Beşiktaş'ın Şampiyonlar Ligi maçlarında ikinci kez Cumhurbaşkanı Recep Tayyip Erdoğan'ı tribünde görünce, bir başka Cumhurbaşkanı, İtalyan Pertini'yi hatırladım.
1982'de İtalya hiç de beklenmedik şekilde, hem de "İtalya'ya fazla atan guruptan çıkar" denen bir ortamda iki favori Brezilya ve Arjantin'i geçip, finale dek gelince, Cumhurbaşkanı Pertini "Hazırlayın uçağımı. Madrid'e gidip, kupayı ve takımı alarak geleceğim" demişti. Danışmanları "Yapmayın ne olur" diye yalvarırken.. "Buraya kadar gelmiş İtalya, Derwall'in Almanyası'nı yenemez ve kupayı alamazsa, tüm İtalyan halkı 'Pertini uğursuz geldi" der demişlerdi. Ben de o zaman Cumhuriyet'te yazmıştım olayı..
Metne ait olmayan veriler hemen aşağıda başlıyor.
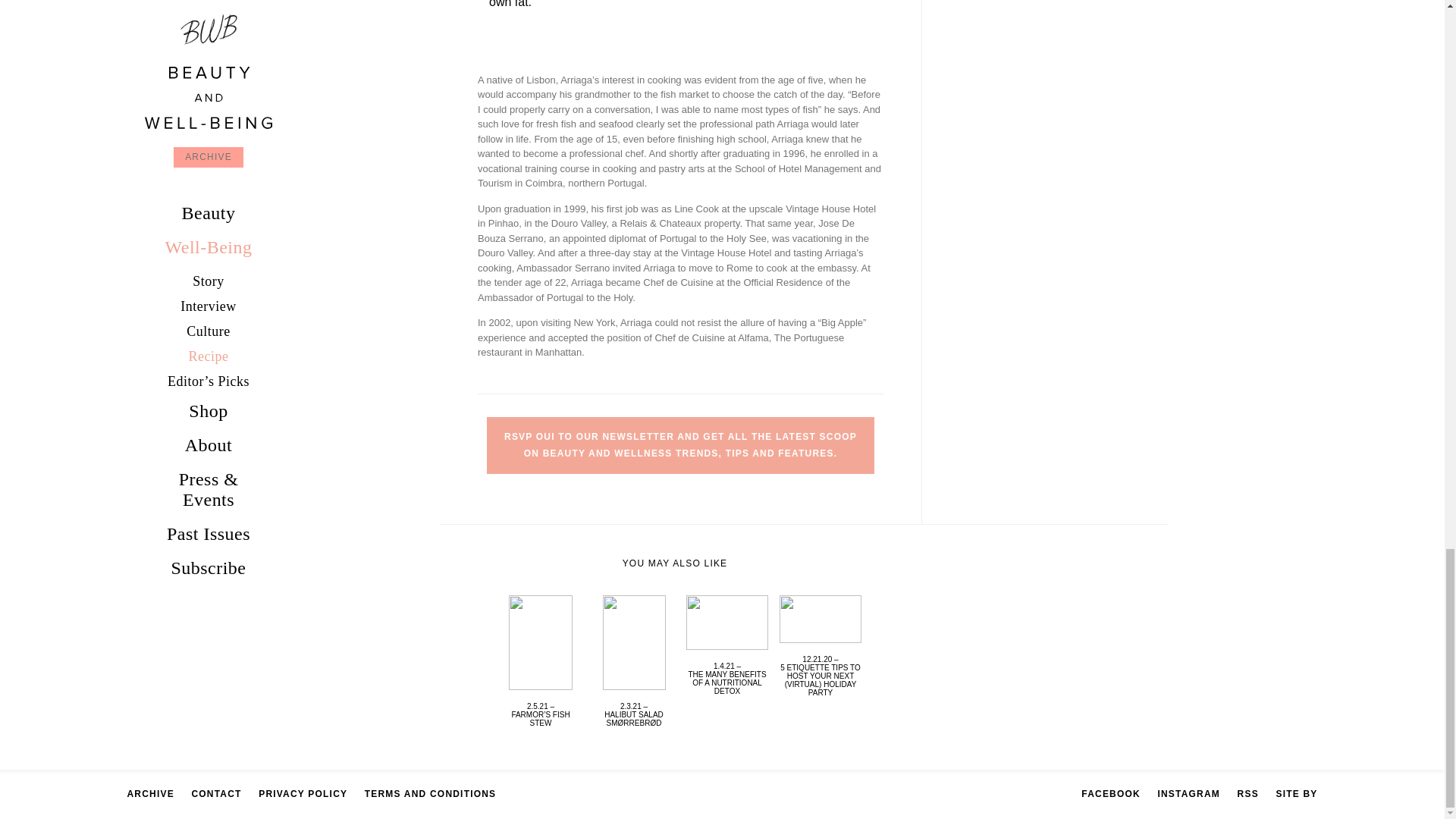
INSTAGRAM (1188, 793)
TERMS AND CONDITIONS (430, 793)
ARCHIVE (151, 793)
CONTACT (215, 793)
PRIVACY POLICY (303, 793)
subscribe (680, 445)
FACEBOOK (1110, 793)
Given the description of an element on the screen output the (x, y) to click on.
Maçı Bernabeu Stadı'nda, Türk medyasına ayrılan kontenjan için çektiğimiz kurada bana yer çıkmadığı için, merdivende oturarak, Pertini'den on metre ötede izlemiştim. Maç kadar da, o dünya şirini, sevimli ve heyecanlı ihtiyarı..
Pertini sözünü tuttu. Kupayı da, takımı da aldı uçağına ve döndü.
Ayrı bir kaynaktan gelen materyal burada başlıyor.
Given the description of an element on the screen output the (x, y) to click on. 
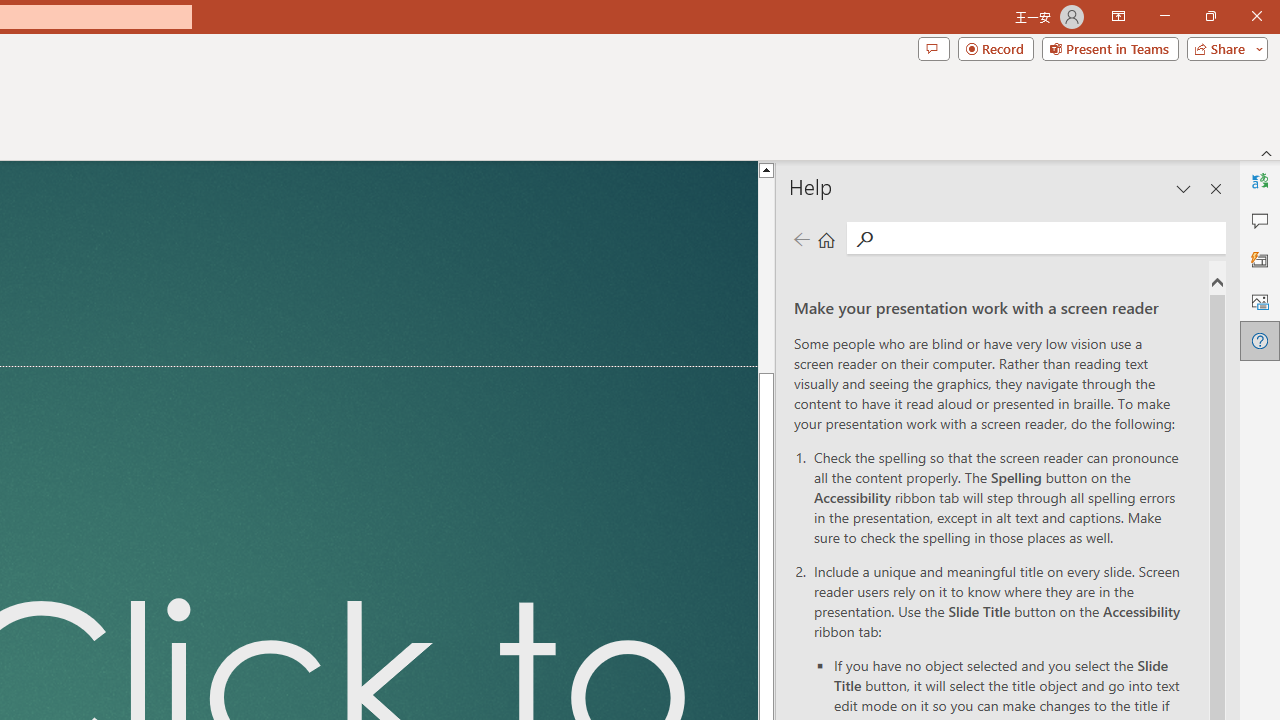
Previous page (801, 238)
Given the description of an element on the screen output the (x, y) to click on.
Beşiktaş da İtalya gibiydi. Kendi sahasında 1 puan, orda 3-1 yendiği Porto önünde guruptan birinci çıkması için yetiyordu. İş garanti gibiydi. Ama o maçı kaybetse, ardından Leipzig'e de yenilse neler olurdu neler?.
Neye bağlardı o zaman, ülkenin nerdeyse yarısı!.
Tıpkı Pertini gibi, bizim Cumhurbaşkanımızı da, inancından, yüreğinden ve cesaretinden dolayı kutluyorum!.